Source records
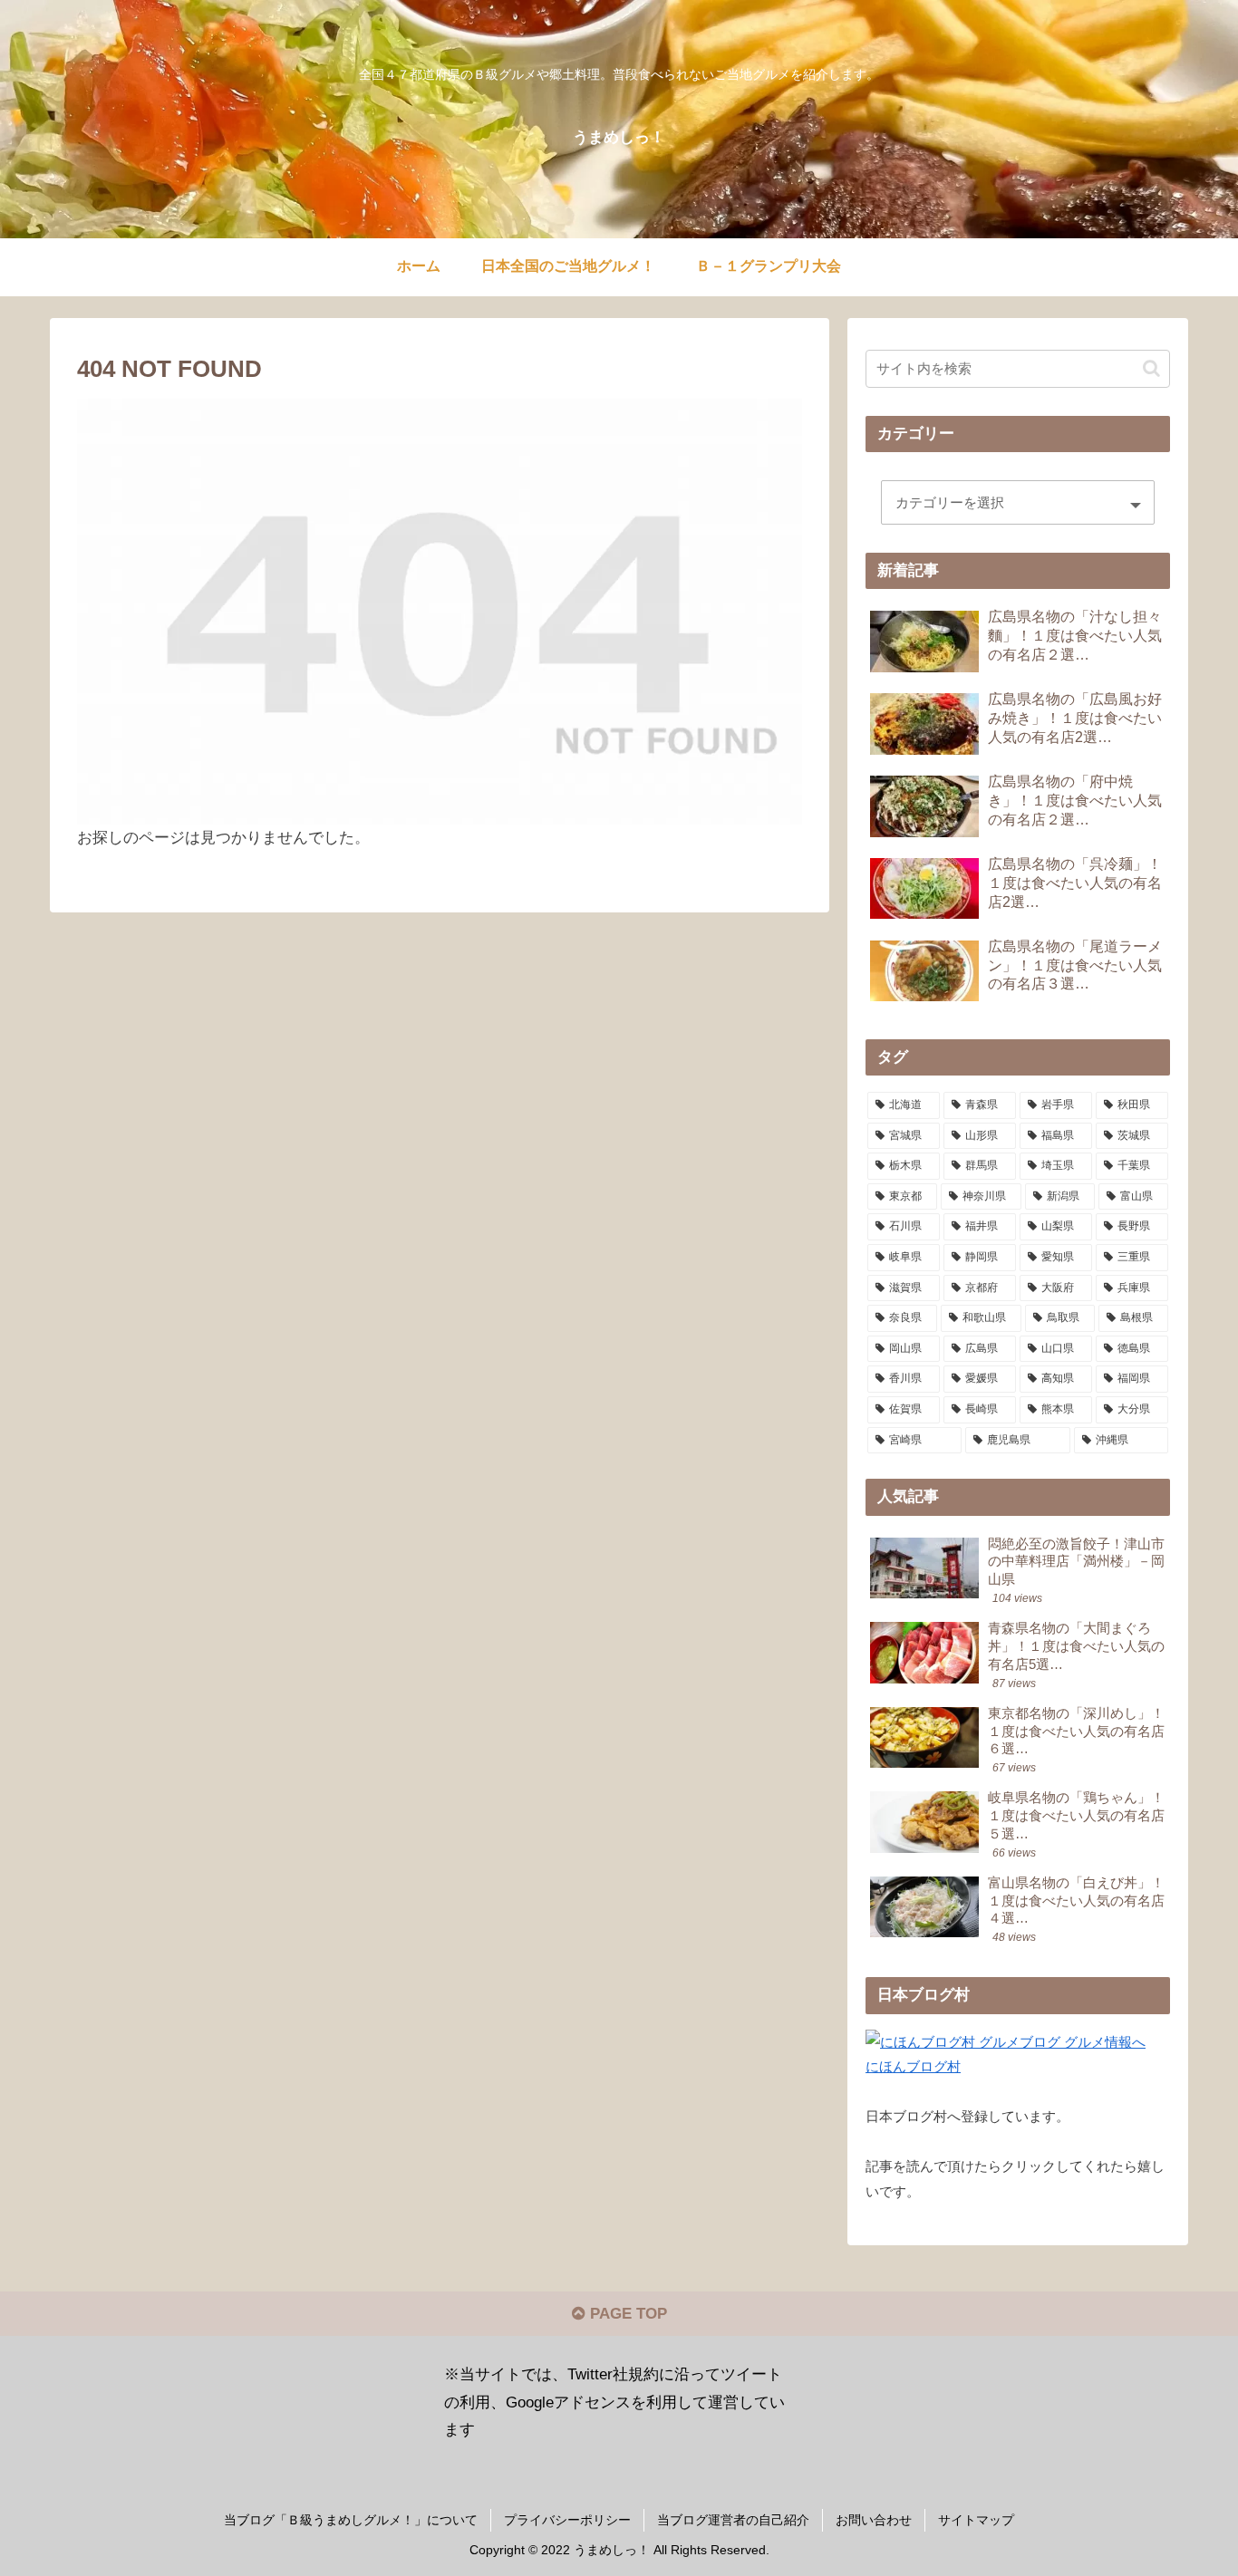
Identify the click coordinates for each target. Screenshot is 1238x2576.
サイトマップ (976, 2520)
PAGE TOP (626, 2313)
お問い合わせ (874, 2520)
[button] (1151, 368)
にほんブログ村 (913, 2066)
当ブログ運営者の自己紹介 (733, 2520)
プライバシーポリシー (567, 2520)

* _Directions_: A verbatim transcript of the entries above is required, with the pictures left out.

* _Response to this task_:
Identify the click coordinates for each target. Screenshot is 1238x2576.
サイトマップ (976, 2520)
PAGE TOP (626, 2313)
お問い合わせ (874, 2520)
[button] (1151, 368)
にほんブログ村 (913, 2066)
当ブログ運営者の自己紹介 (733, 2520)
プライバシーポリシー (567, 2520)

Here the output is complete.